+++ READING TEXT +++

Back in prehistoric times, when Google was going public, its founders wrote in its stock registration statement: "Google is not a conventional company. We do not intend to become one."
I suggested in response that good intentions such as that were often thwarted by little things, like showers of money. But it was 2004, an innocent time, before smart phones and video that could be downloaded on your handset, and the message of hope being wholesaled by Larry Page and Sergey Brin seemed uplifting.
Now we're in the post-iPhone era, and wouldn't you know it? Google is a conventional company: It's trying to monopolize a market just like a conventional Bigfoot like Microsoft would, and it's trying to do so with the conventional corporate weapons of guile and misdirection.
What prompts my disillusionment is a document Google issued a few weeks ago jointly with Verizon, the nation's biggest wireless communications company and therefore a very conventional company.
Their "joint policy proposal for an open Internet" posed as a defense of network neutrality the principle that Internet service providers can't discriminate in transmitting anyone's data to users over anyone else's.
In other words, no special deals by which, say, Google pays Time Warner Cable a fee so that its search pages get to subscribers faster than Yahoo's. Or by which Disney pays for its video streams to load faster than Fox's.
Buried in there, however, were a couple of "buts."
But, they said, network neutrality shouldn't apply to "wireless broadband" — which happens to be a market in which Verizon already leads, and where the phone company and Google expect to make gobs of money in the future.
But, they also said, even in wired broadband, which is the flavor that comes into home computers via cable or DSL modems, there should be an exemption for service providers to offer new, "differentiated" services — assuming the providers otherwise comply with net neutrality.
The companies didn't say what they thought these new services might be, other than that they might include entertainment or gaming, or life-saving functions such as health monitoring. But, they said, it should be kosher to give these novel apps priority on the network.
Net neutrality advocates, a group that should include anyone without a major financial stake in a company that stands to profit from such discrimination, properly warn that this initiative is a Trojan horse.
The proposal pays lip service to a principle that, until recently, Google assiduously defended in Washington. But it quietly exempts the technology for which both companies expect a rapidly expanding market. Who would benefit more from discriminatory policies on the wireless Web than the nation's largest wireless carrier and its largest search company? (It's a rhetorical question.)

+++

### WORK INSTRUCTION 1
Answer from the net neutrality column:
(a) In what year were Google's founders writing their stock registration statement?
(b) Which company issued the joint policy proposal with Google?
(c) To what kind of broadband did the two companies say network neutrality shouldn't apply?
### WORK INSTRUCTION 2
Reproduce the net neutrality column word for word from "The companies didn't" to "a rhetorical question.)".
The data has no connection to the net neutrality column.

+++ AVAILABLE DATA +++

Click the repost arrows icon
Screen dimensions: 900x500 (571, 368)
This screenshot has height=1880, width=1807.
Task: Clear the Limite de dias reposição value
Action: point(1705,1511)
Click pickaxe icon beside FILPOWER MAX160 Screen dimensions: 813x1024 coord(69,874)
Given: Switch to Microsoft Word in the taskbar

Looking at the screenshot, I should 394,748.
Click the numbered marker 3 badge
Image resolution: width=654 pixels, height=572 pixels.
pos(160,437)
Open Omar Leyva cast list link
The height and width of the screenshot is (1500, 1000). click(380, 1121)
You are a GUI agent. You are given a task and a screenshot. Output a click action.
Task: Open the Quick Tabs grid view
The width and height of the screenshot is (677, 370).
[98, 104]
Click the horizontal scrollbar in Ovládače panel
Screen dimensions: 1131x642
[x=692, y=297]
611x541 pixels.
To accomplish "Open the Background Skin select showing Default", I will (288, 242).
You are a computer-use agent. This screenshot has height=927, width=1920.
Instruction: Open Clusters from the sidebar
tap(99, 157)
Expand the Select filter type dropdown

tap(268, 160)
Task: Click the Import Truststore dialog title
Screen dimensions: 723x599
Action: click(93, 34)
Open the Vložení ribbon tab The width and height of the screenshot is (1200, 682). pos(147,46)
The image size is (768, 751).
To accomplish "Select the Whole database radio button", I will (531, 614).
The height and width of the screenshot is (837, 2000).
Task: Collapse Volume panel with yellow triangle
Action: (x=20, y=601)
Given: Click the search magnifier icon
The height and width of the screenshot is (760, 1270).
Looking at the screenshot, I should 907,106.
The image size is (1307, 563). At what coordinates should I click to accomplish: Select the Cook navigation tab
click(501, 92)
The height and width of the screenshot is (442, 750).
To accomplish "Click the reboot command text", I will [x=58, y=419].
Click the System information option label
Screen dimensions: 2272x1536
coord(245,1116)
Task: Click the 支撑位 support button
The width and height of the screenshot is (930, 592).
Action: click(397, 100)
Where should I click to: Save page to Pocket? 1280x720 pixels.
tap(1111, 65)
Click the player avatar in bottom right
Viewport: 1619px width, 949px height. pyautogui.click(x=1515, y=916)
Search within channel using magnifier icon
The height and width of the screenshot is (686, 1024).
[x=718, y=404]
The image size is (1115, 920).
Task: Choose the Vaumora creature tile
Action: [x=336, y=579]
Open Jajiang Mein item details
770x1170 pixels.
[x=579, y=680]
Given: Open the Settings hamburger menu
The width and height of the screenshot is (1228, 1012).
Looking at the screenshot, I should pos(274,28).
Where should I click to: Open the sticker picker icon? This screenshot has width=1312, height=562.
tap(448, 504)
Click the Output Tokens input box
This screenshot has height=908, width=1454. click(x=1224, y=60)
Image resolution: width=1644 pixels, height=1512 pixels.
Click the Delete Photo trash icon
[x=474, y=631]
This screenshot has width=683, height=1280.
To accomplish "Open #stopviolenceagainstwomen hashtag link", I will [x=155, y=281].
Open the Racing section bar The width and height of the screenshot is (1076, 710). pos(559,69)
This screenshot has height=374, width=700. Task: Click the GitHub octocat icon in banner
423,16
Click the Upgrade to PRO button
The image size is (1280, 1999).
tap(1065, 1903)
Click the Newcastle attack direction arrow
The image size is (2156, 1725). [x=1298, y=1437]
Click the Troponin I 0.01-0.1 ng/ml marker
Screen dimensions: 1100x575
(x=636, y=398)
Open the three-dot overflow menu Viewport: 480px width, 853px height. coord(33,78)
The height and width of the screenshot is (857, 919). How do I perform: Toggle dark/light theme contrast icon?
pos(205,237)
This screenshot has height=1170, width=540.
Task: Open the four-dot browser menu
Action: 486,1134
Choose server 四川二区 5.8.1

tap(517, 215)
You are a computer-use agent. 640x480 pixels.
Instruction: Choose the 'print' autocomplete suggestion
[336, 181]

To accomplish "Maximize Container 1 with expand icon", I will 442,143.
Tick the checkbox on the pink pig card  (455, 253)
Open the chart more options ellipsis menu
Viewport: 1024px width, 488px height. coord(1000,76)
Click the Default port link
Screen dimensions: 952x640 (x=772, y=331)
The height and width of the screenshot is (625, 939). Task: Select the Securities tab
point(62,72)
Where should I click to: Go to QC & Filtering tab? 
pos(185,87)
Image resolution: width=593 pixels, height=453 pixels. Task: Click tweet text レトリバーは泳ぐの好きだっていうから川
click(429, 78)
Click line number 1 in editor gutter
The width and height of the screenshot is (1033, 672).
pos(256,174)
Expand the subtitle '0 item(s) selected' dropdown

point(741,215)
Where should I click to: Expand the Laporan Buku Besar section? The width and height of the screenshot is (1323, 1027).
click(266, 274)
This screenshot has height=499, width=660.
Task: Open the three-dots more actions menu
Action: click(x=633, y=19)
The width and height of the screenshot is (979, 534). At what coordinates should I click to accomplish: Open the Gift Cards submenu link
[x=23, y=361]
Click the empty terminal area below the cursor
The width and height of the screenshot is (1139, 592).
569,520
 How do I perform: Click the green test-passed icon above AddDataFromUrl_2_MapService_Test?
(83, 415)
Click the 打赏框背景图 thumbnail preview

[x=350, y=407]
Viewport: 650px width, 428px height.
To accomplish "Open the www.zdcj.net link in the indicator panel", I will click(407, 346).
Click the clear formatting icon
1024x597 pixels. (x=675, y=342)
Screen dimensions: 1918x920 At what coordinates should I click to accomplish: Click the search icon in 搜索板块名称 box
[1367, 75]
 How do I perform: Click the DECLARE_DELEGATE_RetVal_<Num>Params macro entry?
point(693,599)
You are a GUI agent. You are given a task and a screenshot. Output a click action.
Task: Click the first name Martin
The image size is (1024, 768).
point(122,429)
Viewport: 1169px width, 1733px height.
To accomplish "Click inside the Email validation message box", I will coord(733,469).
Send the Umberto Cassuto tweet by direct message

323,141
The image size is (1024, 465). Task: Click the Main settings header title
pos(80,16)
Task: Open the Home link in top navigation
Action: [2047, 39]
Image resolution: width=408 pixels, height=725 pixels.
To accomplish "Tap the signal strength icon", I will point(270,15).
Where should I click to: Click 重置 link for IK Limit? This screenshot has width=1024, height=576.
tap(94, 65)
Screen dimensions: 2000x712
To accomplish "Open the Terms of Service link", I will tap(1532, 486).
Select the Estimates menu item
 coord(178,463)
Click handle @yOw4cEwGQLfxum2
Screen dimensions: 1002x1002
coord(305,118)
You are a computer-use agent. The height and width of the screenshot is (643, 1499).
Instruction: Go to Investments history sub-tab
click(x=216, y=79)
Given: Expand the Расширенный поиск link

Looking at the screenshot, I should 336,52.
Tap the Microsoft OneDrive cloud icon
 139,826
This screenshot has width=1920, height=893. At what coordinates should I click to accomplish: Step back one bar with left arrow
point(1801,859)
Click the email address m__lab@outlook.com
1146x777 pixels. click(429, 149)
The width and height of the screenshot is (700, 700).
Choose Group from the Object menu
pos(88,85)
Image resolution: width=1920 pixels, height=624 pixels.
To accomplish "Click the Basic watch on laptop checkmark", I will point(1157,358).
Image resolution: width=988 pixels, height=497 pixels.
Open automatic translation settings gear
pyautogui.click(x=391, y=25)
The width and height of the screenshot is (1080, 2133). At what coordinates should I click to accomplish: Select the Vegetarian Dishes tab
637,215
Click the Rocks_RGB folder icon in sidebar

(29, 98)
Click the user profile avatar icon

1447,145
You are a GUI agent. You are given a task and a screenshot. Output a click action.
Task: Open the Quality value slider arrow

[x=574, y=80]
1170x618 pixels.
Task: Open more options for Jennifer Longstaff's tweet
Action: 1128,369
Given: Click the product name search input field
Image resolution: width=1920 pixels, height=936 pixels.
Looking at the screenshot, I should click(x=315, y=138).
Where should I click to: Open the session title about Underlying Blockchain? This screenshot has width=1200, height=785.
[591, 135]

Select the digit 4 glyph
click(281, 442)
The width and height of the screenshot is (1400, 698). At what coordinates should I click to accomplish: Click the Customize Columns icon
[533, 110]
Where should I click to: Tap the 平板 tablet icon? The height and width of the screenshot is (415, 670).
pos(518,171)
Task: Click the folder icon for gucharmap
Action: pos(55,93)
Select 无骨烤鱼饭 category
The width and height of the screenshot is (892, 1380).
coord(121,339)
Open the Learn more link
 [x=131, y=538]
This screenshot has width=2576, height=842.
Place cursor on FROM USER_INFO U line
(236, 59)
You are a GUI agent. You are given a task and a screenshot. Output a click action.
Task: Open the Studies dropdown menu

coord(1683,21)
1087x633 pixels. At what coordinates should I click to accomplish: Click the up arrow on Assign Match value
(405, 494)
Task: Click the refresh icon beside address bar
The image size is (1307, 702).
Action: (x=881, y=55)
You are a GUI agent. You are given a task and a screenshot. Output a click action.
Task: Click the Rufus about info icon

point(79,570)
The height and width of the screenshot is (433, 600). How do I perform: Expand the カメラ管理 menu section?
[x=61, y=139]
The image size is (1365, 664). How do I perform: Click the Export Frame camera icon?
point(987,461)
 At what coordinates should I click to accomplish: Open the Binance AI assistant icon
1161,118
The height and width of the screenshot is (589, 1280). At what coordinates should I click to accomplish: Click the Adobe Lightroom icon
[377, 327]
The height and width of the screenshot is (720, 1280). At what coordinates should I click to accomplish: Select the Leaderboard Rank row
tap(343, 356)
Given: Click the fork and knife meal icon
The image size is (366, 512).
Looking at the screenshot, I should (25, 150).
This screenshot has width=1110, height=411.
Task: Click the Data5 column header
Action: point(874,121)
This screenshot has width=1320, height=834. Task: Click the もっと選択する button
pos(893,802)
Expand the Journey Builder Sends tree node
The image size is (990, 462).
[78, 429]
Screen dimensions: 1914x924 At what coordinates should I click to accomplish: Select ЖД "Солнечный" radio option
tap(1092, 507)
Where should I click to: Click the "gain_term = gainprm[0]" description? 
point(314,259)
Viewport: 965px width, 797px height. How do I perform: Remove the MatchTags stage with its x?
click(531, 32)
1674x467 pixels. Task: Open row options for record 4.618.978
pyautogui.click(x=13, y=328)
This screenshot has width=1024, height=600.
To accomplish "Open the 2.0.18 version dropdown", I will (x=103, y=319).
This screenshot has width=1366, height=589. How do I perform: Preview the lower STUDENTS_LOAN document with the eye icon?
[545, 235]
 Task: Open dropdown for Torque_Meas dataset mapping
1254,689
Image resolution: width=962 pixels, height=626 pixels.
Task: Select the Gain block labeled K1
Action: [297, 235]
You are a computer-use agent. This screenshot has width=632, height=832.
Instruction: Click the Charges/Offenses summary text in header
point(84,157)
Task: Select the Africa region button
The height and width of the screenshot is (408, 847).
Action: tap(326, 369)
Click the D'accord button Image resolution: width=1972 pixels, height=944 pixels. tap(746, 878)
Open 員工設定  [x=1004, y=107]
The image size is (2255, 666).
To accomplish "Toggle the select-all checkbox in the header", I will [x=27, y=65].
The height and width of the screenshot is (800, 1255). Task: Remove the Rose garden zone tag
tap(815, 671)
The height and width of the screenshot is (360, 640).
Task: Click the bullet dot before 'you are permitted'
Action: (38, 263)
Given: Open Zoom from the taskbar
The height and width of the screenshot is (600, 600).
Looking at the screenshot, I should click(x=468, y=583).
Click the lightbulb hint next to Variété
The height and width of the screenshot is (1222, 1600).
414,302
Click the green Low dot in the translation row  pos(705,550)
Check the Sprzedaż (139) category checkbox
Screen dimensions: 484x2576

+++

### WORKED SOLUTION 1
(a) 2004
(b) Verizon
(c) Wireless broadband

### WORKED SOLUTION 2
The companies didn't say what they thought these new services might be, other than that they might include entertainment or gaming, or life-saving functions such as health monitoring. But, they said, it should be kosher to give these novel apps priority on the network.
Net neutrality advocates, a group that should include anyone without a major financial stake in a company that stands to profit from such discrimination, properly warn that this initiative is a Trojan horse.
The proposal pays lip service to a principle that, until recently, Google assiduously defended in Washington. But it quietly exempts the technology for which both companies expect a rapidly expanding market. Who would benefit more from discriminatory policies on the wireless Web than the nation's largest wireless carrier and its largest search company? (It's a rhetorical question.)